Unfortunately, the answer to most of your questions is "It depends". Some good infographics that will help are:
http://statpics.blogspot.com/2014/12...dimension.html shows river flow in North America. It's one of those hand-wavy "average" things, of course.
http://www.ngdc.noaa.gov/mgg/global/...histogram.html shows some Earth altitude summaries based on the ETOPO1 DEM.
#1: effectively 0 (most estuaries) to 900 meters (a sheer granite outcrop like El Capitan in Yosemite) over the course of a kilometer is possible. Generally, the weaker the material, the lower the terrain relief.
#2: 0 to 50 km, depending on season. Some rivers disappear completely at certain times of the year. The Amazon can get to 50km wide or more at its mouth during the rainy season.
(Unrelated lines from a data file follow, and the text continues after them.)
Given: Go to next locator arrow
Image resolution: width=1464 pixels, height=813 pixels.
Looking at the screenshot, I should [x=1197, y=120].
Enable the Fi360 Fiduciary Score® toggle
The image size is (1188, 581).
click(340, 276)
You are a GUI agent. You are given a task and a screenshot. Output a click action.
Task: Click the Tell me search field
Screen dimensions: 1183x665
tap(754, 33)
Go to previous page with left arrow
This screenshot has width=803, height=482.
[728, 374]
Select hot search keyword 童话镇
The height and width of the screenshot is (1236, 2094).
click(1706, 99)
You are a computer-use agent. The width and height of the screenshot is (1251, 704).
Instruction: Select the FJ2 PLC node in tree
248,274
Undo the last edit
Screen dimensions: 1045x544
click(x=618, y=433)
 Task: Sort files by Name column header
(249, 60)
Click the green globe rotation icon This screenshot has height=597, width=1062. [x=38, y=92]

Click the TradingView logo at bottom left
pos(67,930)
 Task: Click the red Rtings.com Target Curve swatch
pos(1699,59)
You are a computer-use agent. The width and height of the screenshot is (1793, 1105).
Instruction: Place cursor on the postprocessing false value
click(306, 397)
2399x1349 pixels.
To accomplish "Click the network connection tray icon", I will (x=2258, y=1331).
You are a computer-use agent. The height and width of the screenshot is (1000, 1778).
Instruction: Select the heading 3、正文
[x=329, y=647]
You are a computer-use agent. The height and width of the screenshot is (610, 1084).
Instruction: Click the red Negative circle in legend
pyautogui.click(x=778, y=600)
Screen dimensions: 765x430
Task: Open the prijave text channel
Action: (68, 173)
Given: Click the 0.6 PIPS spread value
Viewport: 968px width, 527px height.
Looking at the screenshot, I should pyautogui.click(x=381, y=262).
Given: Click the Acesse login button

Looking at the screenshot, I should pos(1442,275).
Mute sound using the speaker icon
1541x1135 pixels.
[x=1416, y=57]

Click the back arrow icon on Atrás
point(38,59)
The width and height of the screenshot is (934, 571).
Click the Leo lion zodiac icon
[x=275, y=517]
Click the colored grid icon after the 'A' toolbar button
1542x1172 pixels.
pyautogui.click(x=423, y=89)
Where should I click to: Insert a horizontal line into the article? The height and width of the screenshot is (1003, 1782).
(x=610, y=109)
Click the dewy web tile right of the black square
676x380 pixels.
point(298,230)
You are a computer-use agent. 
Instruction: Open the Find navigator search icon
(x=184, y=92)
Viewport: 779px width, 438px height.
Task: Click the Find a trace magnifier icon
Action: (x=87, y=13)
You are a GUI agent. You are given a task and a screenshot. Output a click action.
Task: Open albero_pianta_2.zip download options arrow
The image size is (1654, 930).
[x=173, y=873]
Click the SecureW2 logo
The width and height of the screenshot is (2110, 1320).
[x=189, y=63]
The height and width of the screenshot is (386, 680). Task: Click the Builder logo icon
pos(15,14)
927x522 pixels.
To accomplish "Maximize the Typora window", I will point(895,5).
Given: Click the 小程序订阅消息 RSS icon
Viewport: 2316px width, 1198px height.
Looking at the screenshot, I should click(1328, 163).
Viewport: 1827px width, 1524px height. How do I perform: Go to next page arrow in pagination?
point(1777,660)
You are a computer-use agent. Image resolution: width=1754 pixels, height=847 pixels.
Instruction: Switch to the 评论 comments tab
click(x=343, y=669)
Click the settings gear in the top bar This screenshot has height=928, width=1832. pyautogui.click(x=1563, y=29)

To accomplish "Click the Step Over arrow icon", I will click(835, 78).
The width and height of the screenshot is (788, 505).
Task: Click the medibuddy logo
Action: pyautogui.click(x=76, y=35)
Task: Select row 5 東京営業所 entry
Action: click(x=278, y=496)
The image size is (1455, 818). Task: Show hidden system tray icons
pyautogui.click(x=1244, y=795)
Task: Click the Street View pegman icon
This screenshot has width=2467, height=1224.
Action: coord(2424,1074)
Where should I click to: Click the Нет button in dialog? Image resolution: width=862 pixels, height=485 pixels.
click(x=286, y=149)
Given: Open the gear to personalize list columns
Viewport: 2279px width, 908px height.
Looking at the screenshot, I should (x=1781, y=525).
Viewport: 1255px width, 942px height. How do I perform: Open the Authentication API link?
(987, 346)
The closest persistent feature labeled "river" to where I am rarely gets more than 15m wide when it's raining, which would barely qualify as "river" in a lot of places.
#3: The highest and lowest depths are largely a function of the strength of rocks, especially at depth. The strength of rocks is critically dependent on how much water is in them (contrast topography on Venus with that of Earth, for example: http://www.seafriends.org.nz/oceano/ocean28.gif ).
#4: This goes back to strength of rocks. 4 billion years ago, tectonic plates were much smaller due to both hotter underlying rocks and to less fractionation of continental crust from crustal basalts.
#5: The amount of erosion is proportional to the amount of water present, local slope, and material type. More water=more erosion; steeper=faster erosion; softer materials=faster erosion. As clouds move over a mountain range, they lose water (orographic precipitation). As clouds move farther from the source of moisture that formed them, they lose water. Note that local vegetation can act as a source of moisture: it's called the rainforest not just because it receives external moisture, but also because it makes its own rain!
There is a constant interplay of mountain building vs. erosion. An orogeny (mountain building episode) occurs when local conditions cause uplift that's faster than erosion such as at an active convergent plate boundary or hotspot. The newly-uplifted elements are typically sediment-covered and tend to erode at a high rate. As the topography is eroded flatter and/or more resistant rocks emerge, erosion slows. Eventually, in the absence of uplift, everything would be planed down to sea level (check out the life cycle of a coral atoll from volcano to seamount).